A Cinemateca do MAM, no começo de setembro, realizará uma pequena retrospectiva com filmes pouco conhecidos do grande público, realizados no México entre 50 e 58, mas que estão entretanto entre os mais importantes filmes realizados por Dom Luis. (Uma mostra com sua produção francesa mais célebre deve ocorrer pouco depois). Motivo então para Contracampo prestar homenagem a um cineasta notável, que permanece agredindo, maravilhando e estendendo sua influência pelo cinema contemporâneo mesmo depois de 17 anos de sua morte: Arturo Ripstein, Almodóvar, João César Monteiro e François Ozon, cineastas que contam, não seriam o que são se não tivessem visto os filmes de Buñuel. Publicamos, além de uma sincera homenagem, uma coletânea de textos de/sobre Buñuel até aqui inédita no Brasil, que se revela bastante esclarecedora da obra cinematográfica a vir.

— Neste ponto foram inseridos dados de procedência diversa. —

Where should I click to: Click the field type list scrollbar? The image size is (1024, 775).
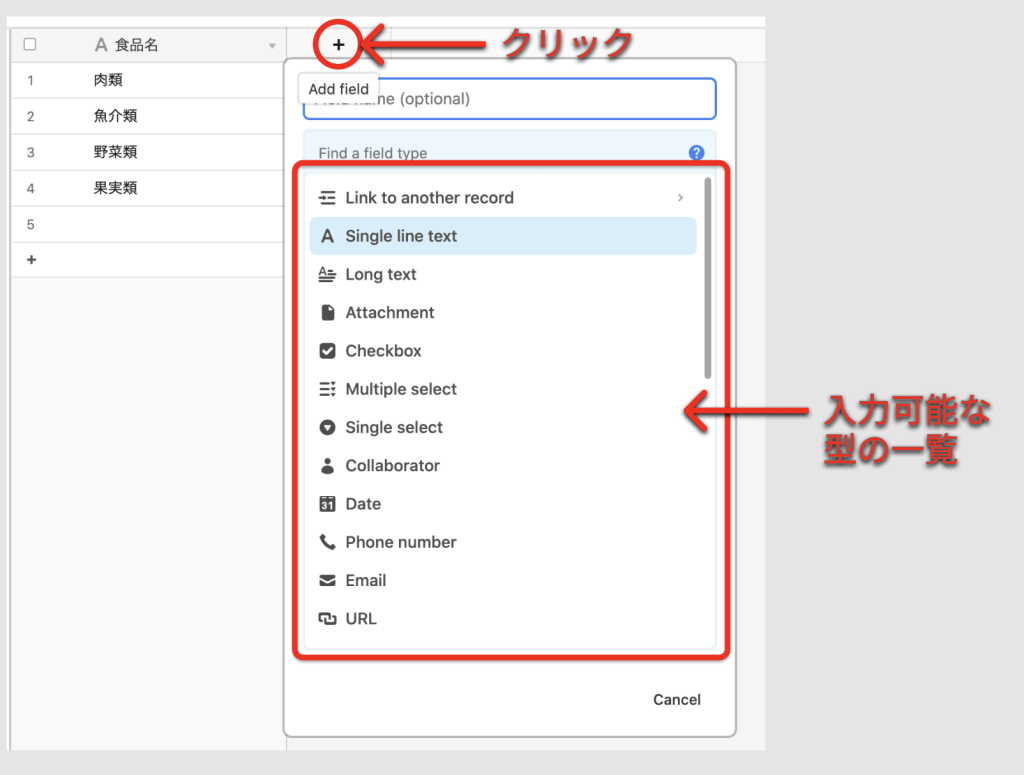(x=708, y=280)
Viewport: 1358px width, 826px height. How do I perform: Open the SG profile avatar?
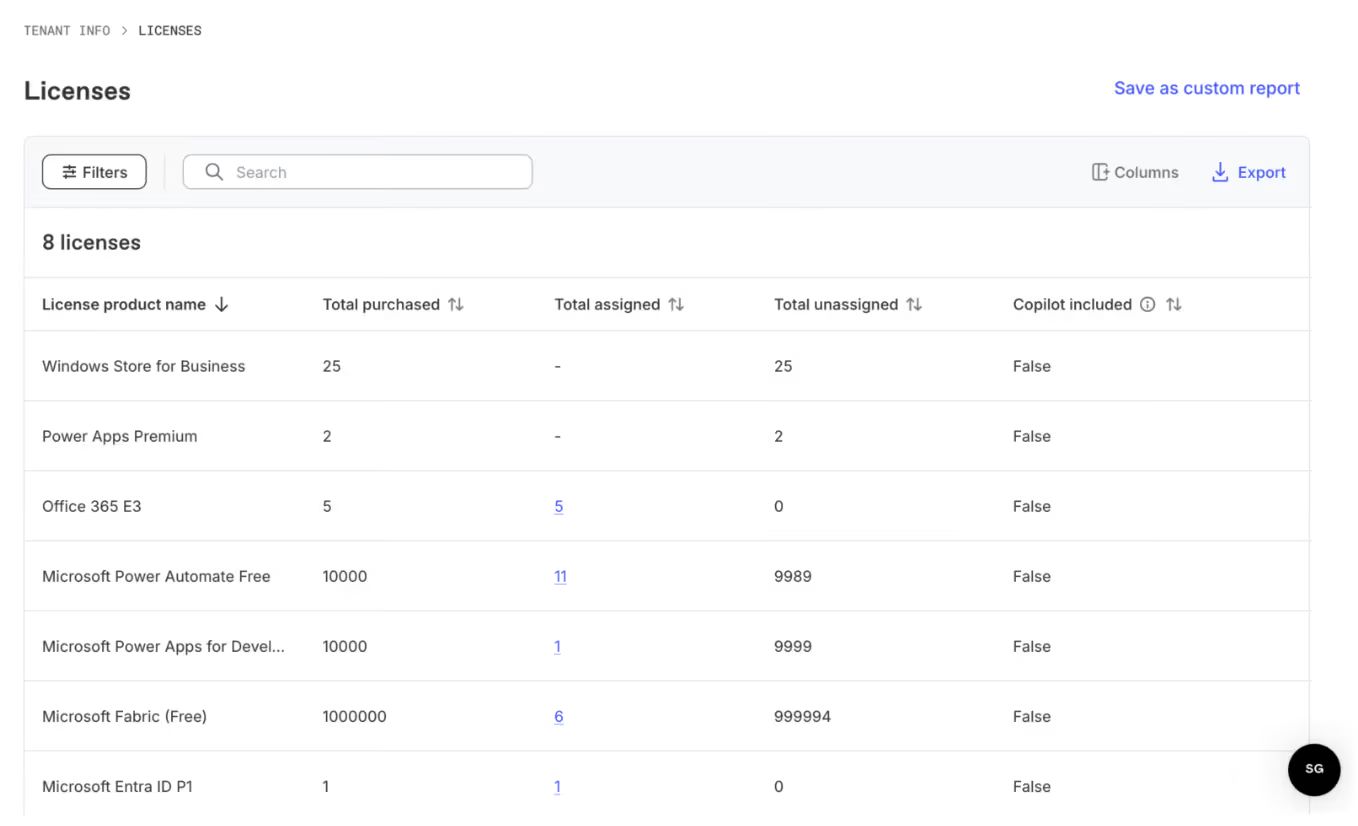click(1313, 770)
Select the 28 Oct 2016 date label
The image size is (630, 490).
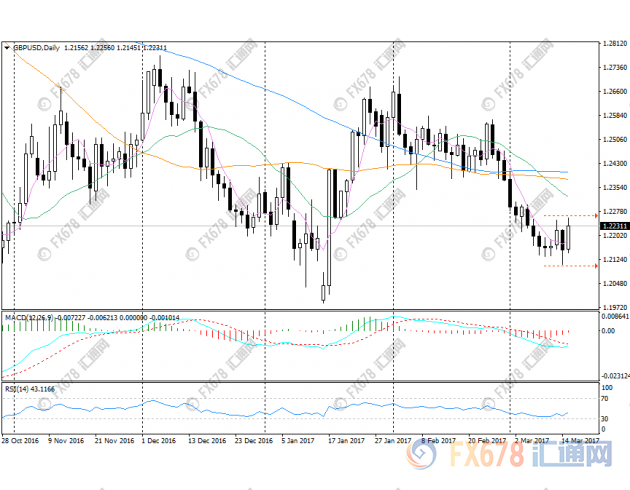pos(19,441)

Mas não é só de lembranças que vive a nossa atualidade. Como sempre, é função de uma revista de cinema discutir a sua contemporaneidade e seguir os filmes até lá onde eles se apresentam com mais vitalidade. E desde 1996, com a vinda de alguns exemplares de seu cinema em nossas paragens, foi ficando cada vez mais claro: os cinemas da China (aí incluindo Hong Kong e Taiwan) são provavelmente o palco onde se desempenha, numa multiplicidade surpreendente e realizadores criativos surgindo um após outro, o cinema que está por vir. Desde o cinema comercial de ação (Matrix é uma cópia de filme de kung-fu) até os filmes mais radicais (Flores de Xangai e Adeus ao Sul de Hou Hsiao-hsien ou A Brighter Summer Day de Edward Yang, filmes lentos e inebriantes), as Chinas são para o cinema de hoje o que o Irã foi na primeira década: o lugar em que será disputado o futuro do melhor cinema. A propósito de M:I 2, John Woo foi o primeiro escolhido. Outros nomes virão. Boa leitura.